To provide hard data of their efficacy (and differentiate themselves from wellness apps), newcomers like Omada have taken a page from the pharma industry and have performed clinical trials with major healthcare networks like Humana. In recently published research, prediabetic patients that participated in a year-long Omada-based program lost 7.5% of their initial body weight and showed improved glucose control and decreased cholesterol.
These results are one reason why health insurance firms are among the big investors in the leading startups. Mobile app-based digital treatment programs can be delivered at massive scale and low cost, and by helping to prevent disease progression, can potentially save insurers billions of dollars. On the other side of the equation, the prospect of health insurance covered recurring subscription revenues has VC’s salivating. Omada proved early validation of this prospect when last year it got Medicare to agree to reimburse the cost of its digital diabetes prevention program.
Another reason the insurers are excited about the potential of mobile-delivered health programs is data. Once clinical trials are complete, most pharmaceutical companies don’t track real-world results for their drugs. With precise regimes and daily monitoring, digital therapeutics can offer mountains of data that can potentially provide doctors unprecedented insights into patient behavior and create feedback/optimization loops for individual patients. Enabling patients to take greater control over managing their chronic illnesses and preventing disease progression could yield huge cost savings throughout the entire healthcare system.

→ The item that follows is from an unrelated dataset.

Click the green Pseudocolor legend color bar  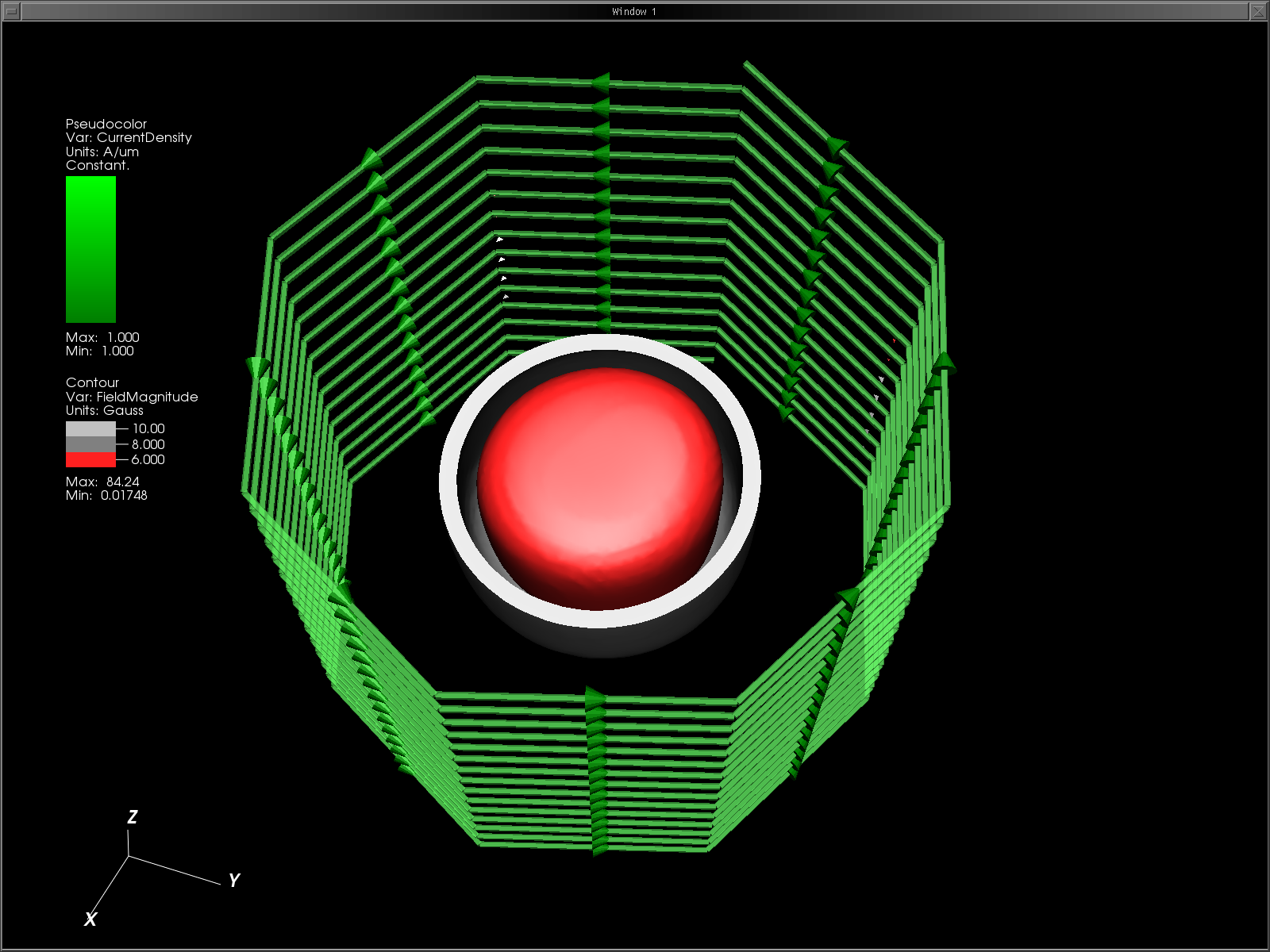tap(90, 249)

Some digital therapeutics is meant to entirely replace medication with behavioral-based treatment, such as apps that use visualization exercises to help insomnia sufferers as an alternative to sleeping pills like Ambien. Others are designed to work in conjunction with medications by helping patients better manage their treatment regimes. A company that has taken this approach is Propeller Health, which makes a sensor that attaches to inhalers used by people who suffer from chronic asthma and COPD. The sensor monitors inhaler usage and provides feedback via a mobile app. Propeller has partnered with GlaxoSmithKline to create a digital therapy platform to guide patients in using its asthma medications.

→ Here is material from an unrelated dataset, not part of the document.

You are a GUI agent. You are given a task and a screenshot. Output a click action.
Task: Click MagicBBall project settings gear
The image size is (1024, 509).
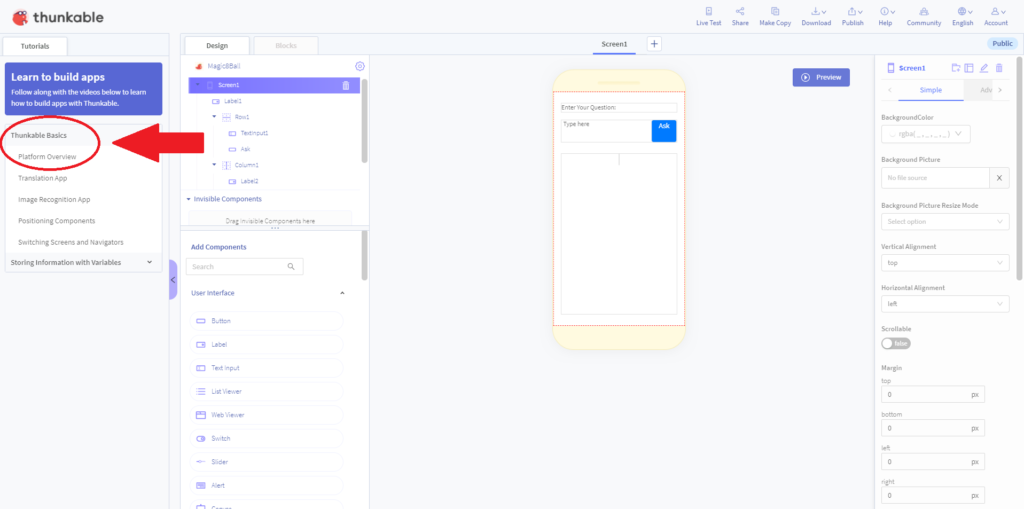[360, 66]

Another innovative digital drug adherence platform is the one created by startup Proteus Digital Health. Proteus has built an ingestible radio tag the size of a grain of sand. It can be put inside a pill and can send data to a wearable patch on the patient’s torso. For elder patients managing multiple chronic conditions with an array of daily medications, Proteus’ sensors and the app can send alerts to patients as well as family and primary care providers when a key dose has been missed. Trials have shown that Proteus’ system has shown reductions in blood pressure among patients taking medication for hypertension.
From these examples, it becomes clearer to see how digital health programs, which can be tailored and optimized for individual patients and delivered at scale via mobile, represent a transformational development in healthcare. As Andreessen Horowitz partner Vijay Pande calls it, digital therapeutics, by enabling the kind of behavioral meditation which is the only effective way of managing chronic illness, represent a true “third phase” of medicine, after small-molecule drugs and protein biologics. I predict that someday, apps that help people manage illness and prevent long-term disease will no longer have a special name. They will just be another form of software on our phones. More than anything else, the rise of digital therapeutics demonstrates once again the power of mobile computing as the most transformational technology platform the world has ever seen.